On June 9, 2017, Woods was hired by Stetson University as an assistant coach for the men's basketball team. He stayed on the Hatters' staff for one season before being named the 12th head coach in Southern University history on April 12, 2018. He replaced Morris Scott who served as interim head coach for the 2017–18 season.

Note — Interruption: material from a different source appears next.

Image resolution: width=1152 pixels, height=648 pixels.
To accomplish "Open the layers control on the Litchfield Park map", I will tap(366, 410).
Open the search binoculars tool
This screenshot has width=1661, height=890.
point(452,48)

On April 21, 2025, it was announced that Sean Woods would become the new head coach for Scott County High School in Georgetown, Kentucky. He replaced head coach Steve Helton after his first year.

==Head coaching record==

Record table
| Season | Team | Overall | Conference | Standing | Postseason |
Mississippi Valley State Delta Devils (Southwestern Athletic Conference) (2008–2012)
| 2008–09 | Mississippi Valley State | 7–25 | 7–11 | 6th |  |
| 2009–10 | Mississippi Valley State | 9–23 | 8–10 | 7th |  |
| 2010–11 | Mississippi Valley State | 13–19 | 12–6 | 3rd |  |
| 2011–12 | Mississippi Valley State | 21–13 | 17–1 | 1st | NCAA Division I First Four |
| Mississippi Valley State: |  | 50–80 (.385) | 44–28 (.611) |  |  |  |  |  |
Morehead State Eagles (Ohio Valley Conference) (2012–2016)
| 2012–13 | Morehead State | 15–18 | 8–8 | T–4th (East) |  |
| 2013–14 | Morehead State | 20–14 | 10–6 | 3rd (East) | CBI First Round |
| 2014–15 | Morehead State | 17–17 | 10–6 | 3rd (East) |  |
| 2015–16 | Morehead State | 23–14 | 11–5 | 2nd (East) | CBI Runner-Up |
| 2016–17 | Morehead State | 2–7 | 0–0 | Resigned |  |
| Morehead State: |  | 77–70 (.524) | 39–26 (.600) |  |  |  |  |  |
Southern Jaguars (Southwestern Athletic Conference) (2018–2023)
| 2018–19 | Southern | 7–25 | 6–12 | T–7th |  |
| 2019–20 | Southern | 17–15 | 13–5 | 2nd |  |
| 2020–21 | Southern | 8–11 | 8–6 | 5th |  |
| 2021–22 | Southern | 17–14 | 12–6 | 3rd |  |
| 2022–23 | Southern | 15–17 | 11–7 | 4st |  |
| Southern: |  | 64–82 (.438) | 50–36 (.581) |  |  |  |  |  |
| Total: |  | 191–232 (.452) |  |  |  |  |  |  |  |
National champion Postseason invitational champion Conference regular season champion Conference regular season and conference tournament champion Division regular season champion Division regular season and conference tournament champion Conference tournament champion

==Personal life==
Woods is married and has two children. His son, Martiese Morones, a high school point guard in Kentucky, was signed by TCU for the 2006–07 season. Woods joined the TCU staff shortly afterwards.